■ **Record excerpts**

:::

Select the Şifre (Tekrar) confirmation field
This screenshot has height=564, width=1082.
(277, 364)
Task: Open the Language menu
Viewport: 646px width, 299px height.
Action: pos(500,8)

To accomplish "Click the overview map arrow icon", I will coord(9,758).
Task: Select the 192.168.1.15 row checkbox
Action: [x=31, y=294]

:::

Restate every record above, exactly, in full.

■ **Task solution**
Select the Şifre (Tekrar) confirmation field
This screenshot has height=564, width=1082.
(277, 364)
Task: Open the Language menu
Viewport: 646px width, 299px height.
Action: pos(500,8)

To accomplish "Click the overview map arrow icon", I will coord(9,758).
Task: Select the 192.168.1.15 row checkbox
Action: [x=31, y=294]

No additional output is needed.